Crook Point is a prominent headland that includes 1.4 miles (2.3 km) of shoreline with sandy beaches and areas of rocky intertidal, offshore rocks, islets, and subtidal reefs with kelp beds, about 15 miles (24 km) north-northwest of Brookings and 11 miles (18 km) south of Gold Beach, Oregon. The beaches and rocky shores are part of the Ocean Shore State Recreation Area. The uplands above the beach, and the offshore rocks and islands, are a management unit within the Oregon Islands National Wildlife Refuge, one of six refuges comprising the Oregon Coast National Wildlife Refuge Complex. The refuge provides wilderness protection to 1,853 small islands, rocks, and reefs plus two headlands, totaling 371 acres (150 ha) and spanning 320 miles (516 km) of Oregon’s coastline from the California border to Tillamook Head. The Crook Point Unit was acquired in 2000 to preserve rare plants, unique geological formations, and seabird habitat. The rocks situated off Crook Point and within the Mack Reef complex support the second-largest seabird nesting area in Oregon. Mack Reef is comprised of more than 25 rocks, islands, and sea stacks that provide nesting habitat for more than 211,000 seabirds including 11 of the 13 seabird species in Oregon.
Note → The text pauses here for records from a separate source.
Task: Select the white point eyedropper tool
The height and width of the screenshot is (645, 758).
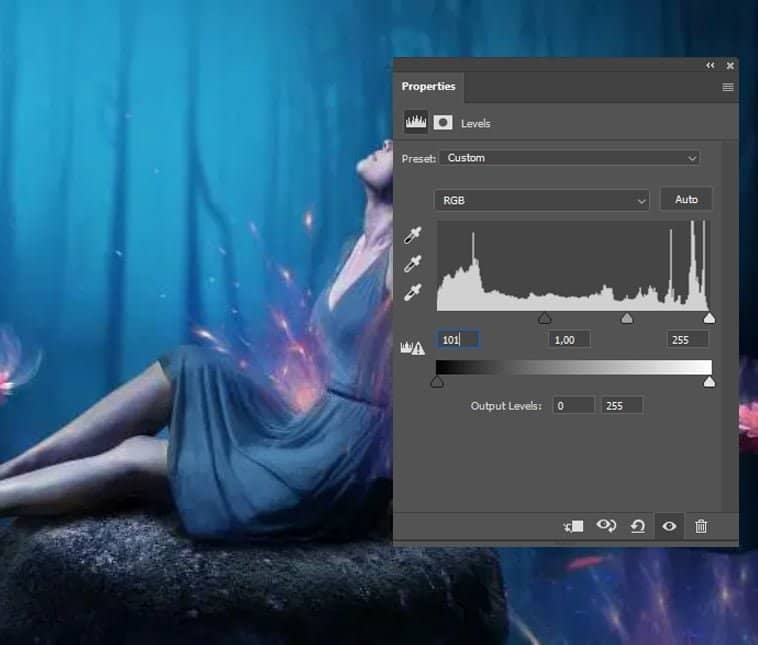Action: point(413,293)
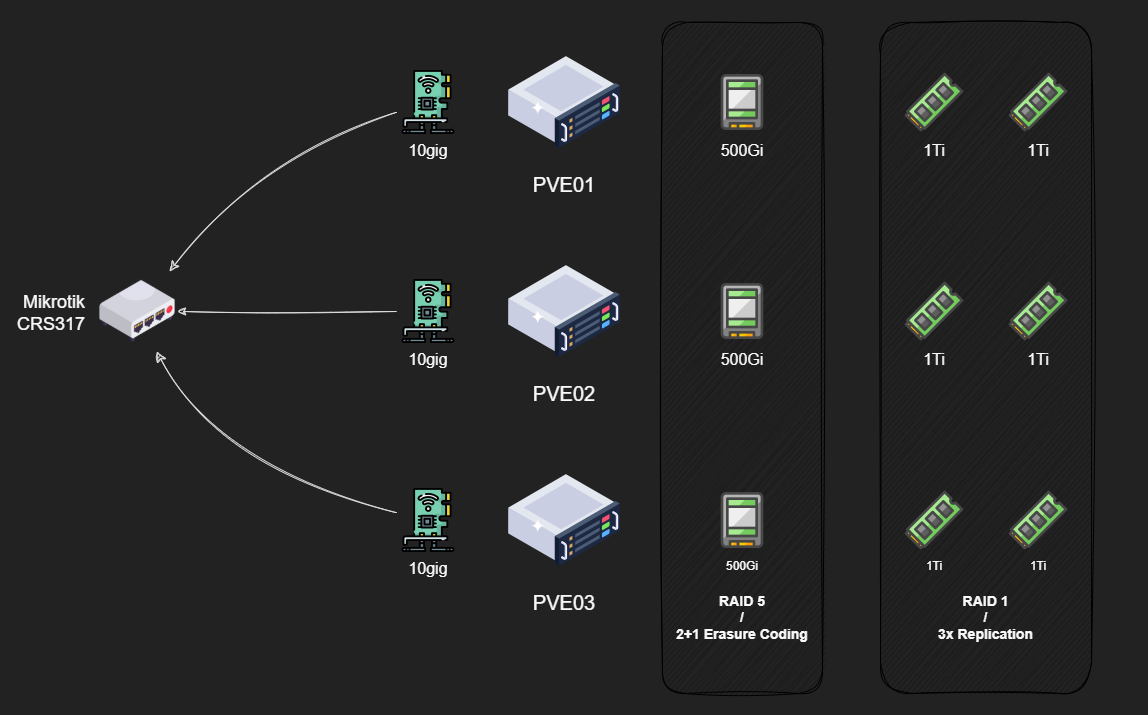Select the PVE02 server icon
The height and width of the screenshot is (715, 1148).
(x=563, y=311)
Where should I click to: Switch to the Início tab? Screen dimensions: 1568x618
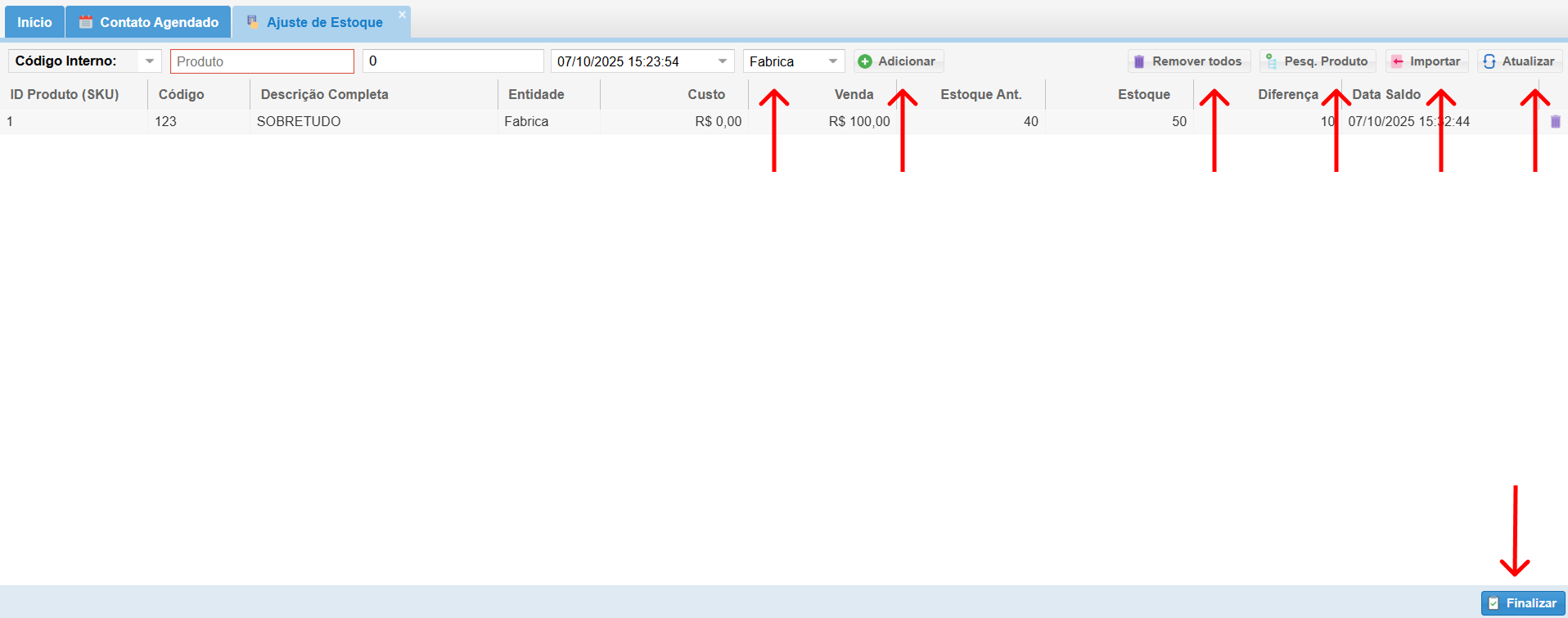click(x=34, y=22)
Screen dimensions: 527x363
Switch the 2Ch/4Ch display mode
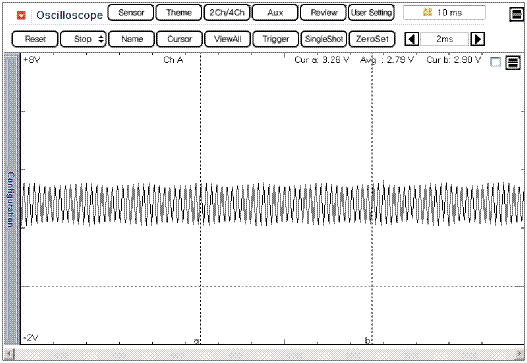tap(227, 13)
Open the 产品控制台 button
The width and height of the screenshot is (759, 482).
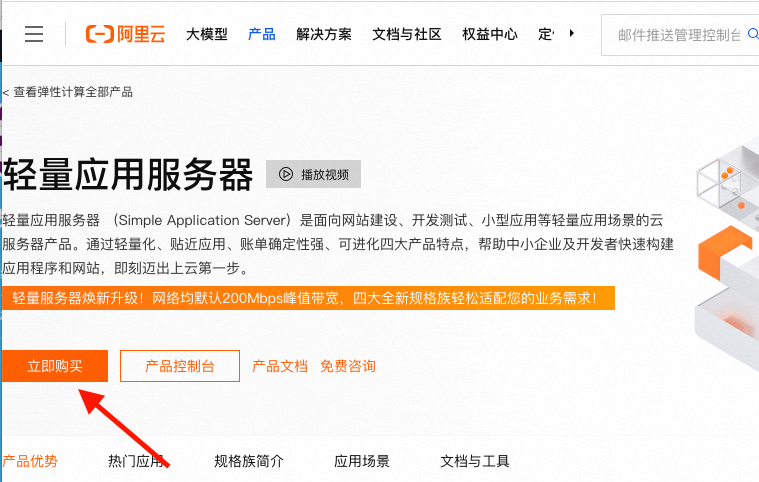[180, 366]

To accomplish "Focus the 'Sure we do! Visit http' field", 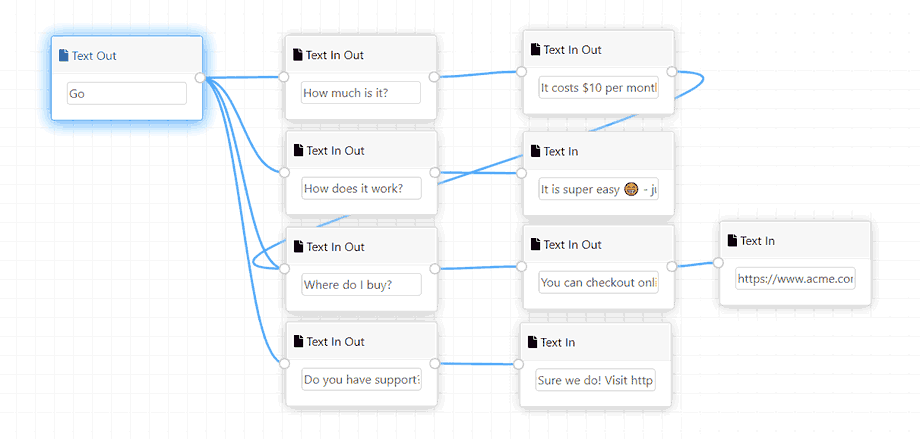I will (595, 381).
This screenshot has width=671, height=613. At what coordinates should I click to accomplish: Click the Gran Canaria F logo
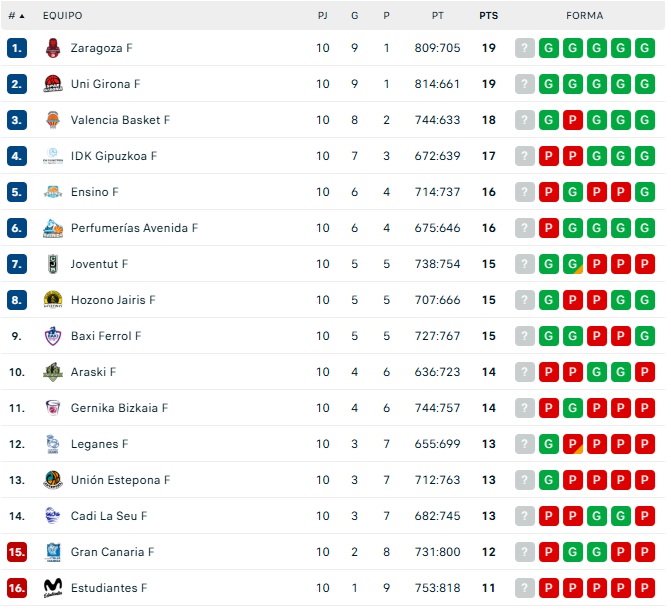tap(53, 552)
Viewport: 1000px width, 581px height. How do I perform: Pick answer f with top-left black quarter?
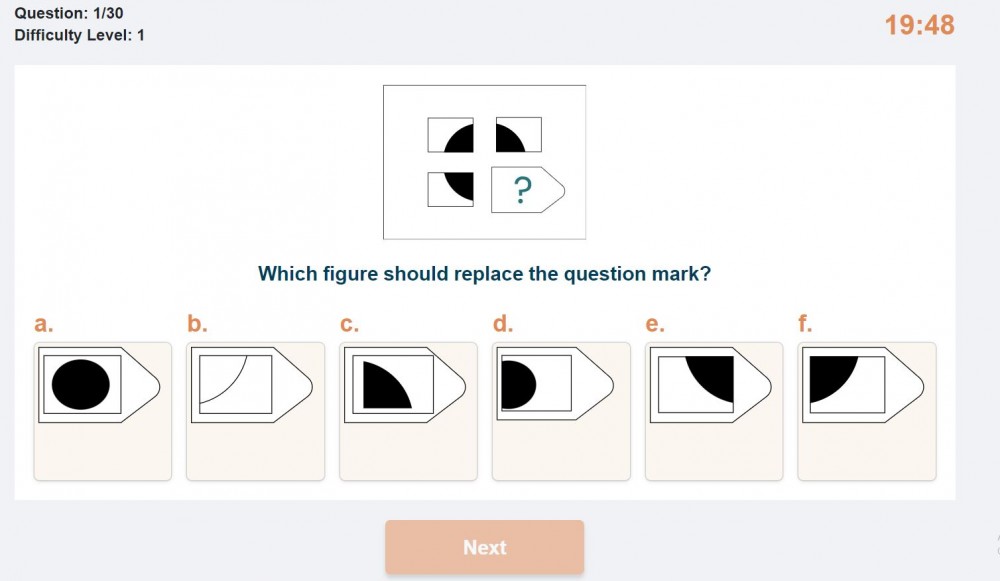pos(867,411)
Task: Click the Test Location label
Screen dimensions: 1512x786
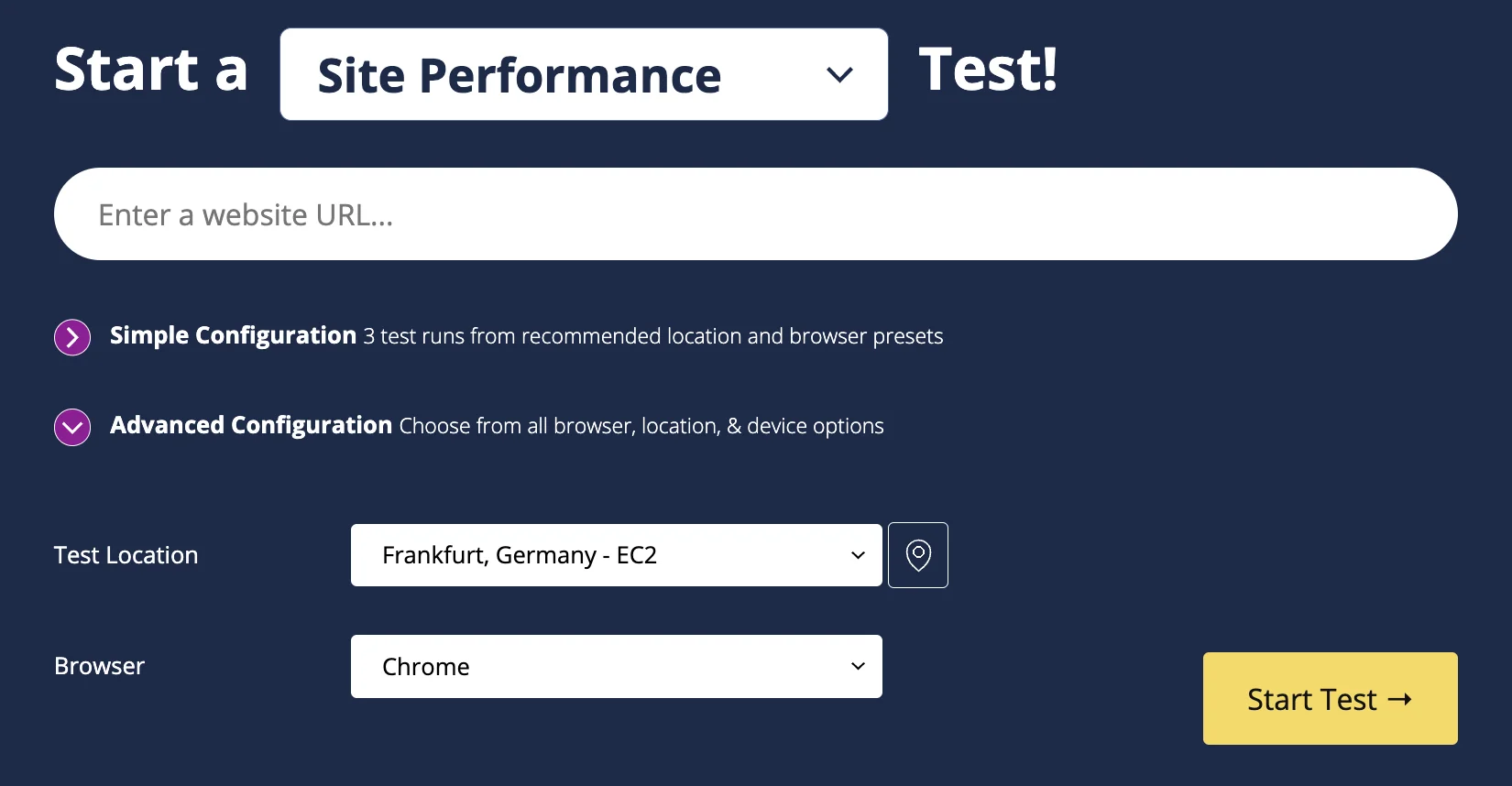Action: pos(126,555)
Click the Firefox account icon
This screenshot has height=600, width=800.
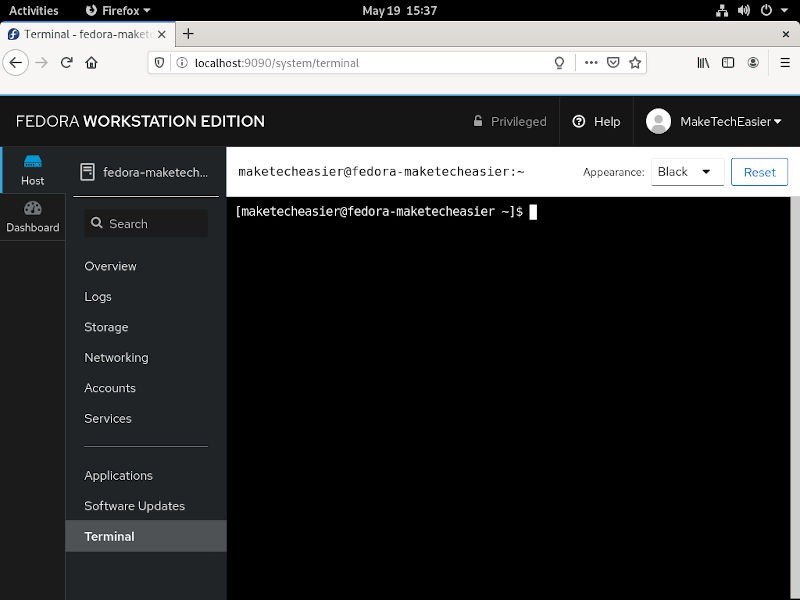(x=753, y=62)
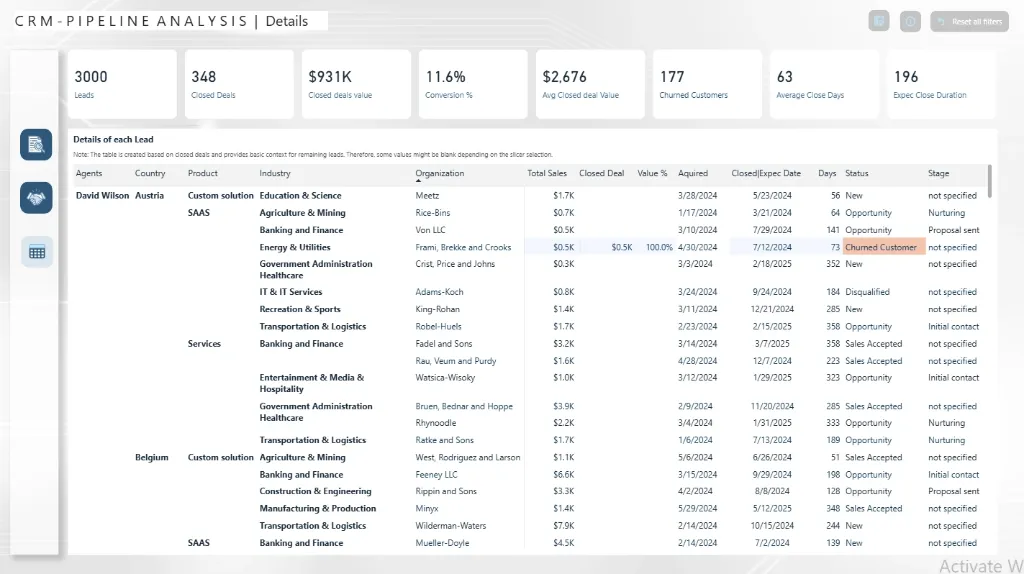Open the document search report page icon

click(36, 144)
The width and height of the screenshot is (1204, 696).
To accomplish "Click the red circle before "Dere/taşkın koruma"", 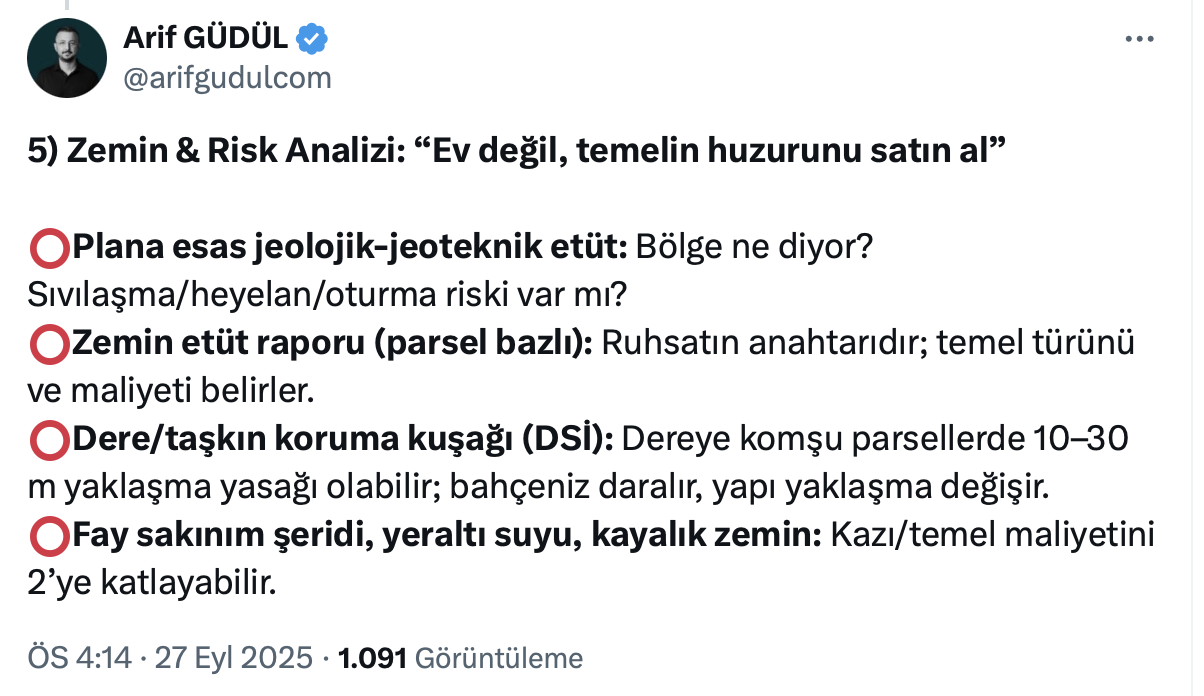I will (x=48, y=440).
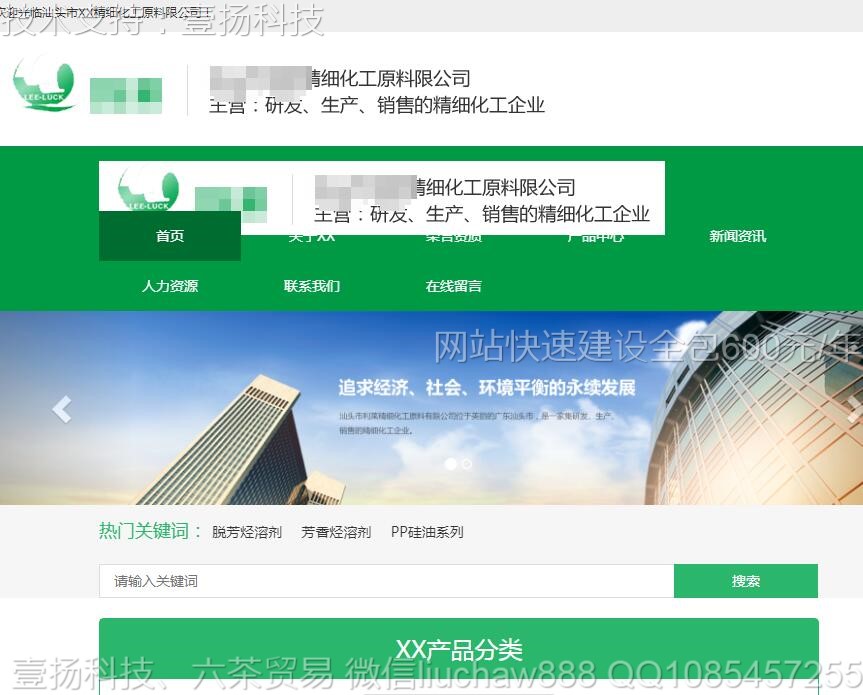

Approximately 43% of the Oregon breeding population of Leach’s storm petrels are found here, as well as double-crested cormorants, pelagic cormorants, pigeon guillemots, tufted puffins, and western gulls. The area is also a habitat for peregrine falcons and brown pelicans. Marine mammals that use the area include harbor seals, and California and Steller sea lions. The rocky intertidal habitats support a diverse array of invertebrates and marine algae including a kelp bed of 300 acres (121 ha) with mostly bull kelp (Nereocystis luetkeana). The Crook Point headland is closed to public use, but access is a walk of 2 miles (3.2 km) along the beach from Pistol River State Scenic Viewpoint. Crook Point was named after General George R. Crook who was a career U.S. Army officer mostly noted for his distinguished service during the Indian Wars and the American Civil War.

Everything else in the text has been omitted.